Hidden in Plain Sight: Women and Urban Design in the 1940s–1970s

Thu, Apr 23, 2015, 5:00 pm

Hidden in Plain Sight:
Women and Urban Design in the 1940s–1970s
Alison Isenberg, Professor of History, Princeton University

Thursday, April 23 / 5:00pm
School of Architecture, N107

Alison Isenberg (Professor of History and Co-Director of the Princeton-Mellon Initiative in Architecture, Urbanism, and the Humanities) will discuss her research on gender and urban design in San Francisco, during postwar decades dominated by urban renewal and its backlash. During these years, women took leadership roles in urban design experimentation through allied fields such as architectural model-making, public relations, graphic design, property management, and public art. For good reason, architecture has been widely regarded as a stubbornly "male-dominated" field, but focusing systematically on the transformative edges of professional design during these decades suggests otherwise. In this light, the fact that influential urban critics such as Jane Jacobs and Ada Louise Huxtable were women becomes relatively unremarkable. How does narrating women's leadership before women's liberation induce reassessment of second-wave feminism's impact on the design professions? Does this merely "add women" in to the existing history, or does it fundamentally change that history? What relevance does the 1940s–1970s period have for today's debates over gender, architecture, and design? The thirty minute presentation is intended to provoke discussion.

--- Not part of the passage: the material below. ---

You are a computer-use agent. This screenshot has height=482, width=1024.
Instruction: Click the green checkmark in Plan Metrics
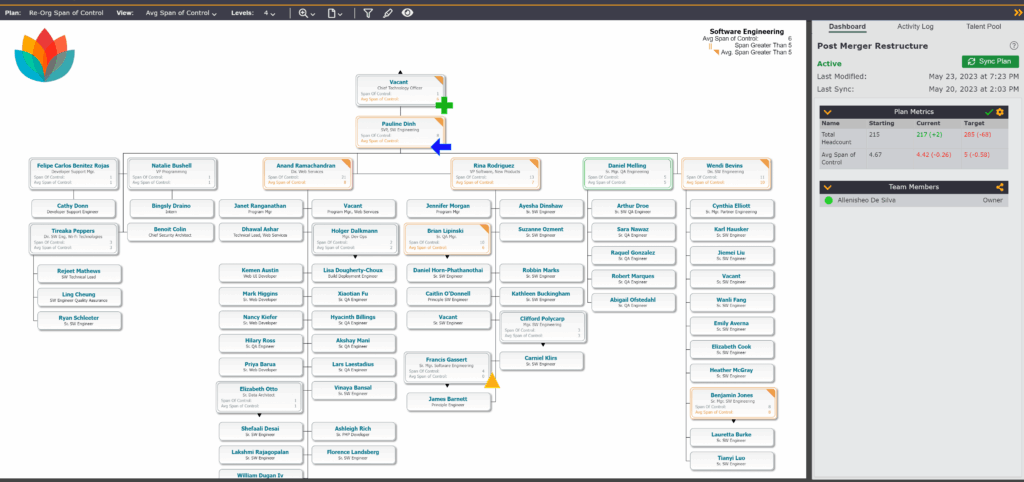tap(988, 111)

Prof. Alison Isenberg is a Professor of History and the Co-Director of the Princeton-Mellon Initiative in Architecture, Urbanism, and the Humanities. She is the author of the award winning book Downtown America: A History of the Place and the People Who Made It, and her scholarship traces the roles of culture, economy, and place in shaping American cities. Professor Isenberg is an Affiliated Faculty member in the program in Gender and Sexuality Studies, Faculty Associate at the Woodrow Wilson School and Co-Director of the Urban Studies Program, and sits on the Executive Committee of the American Studies Program. She holds a Ph.D. in History from the University of Pennsylvania and a B.A. from Yale University.

Women in Design and Architecture
The goal of Women in Design and Architecture is to provide graduate-level students with a forum for discussing the issues that face women pursuing design and architecture today. Through its programs, this group hopes to highlight the achievements of women, engender professional and social networks, raise awareness and empower women to tackle issues they may encounter both academically and professionally.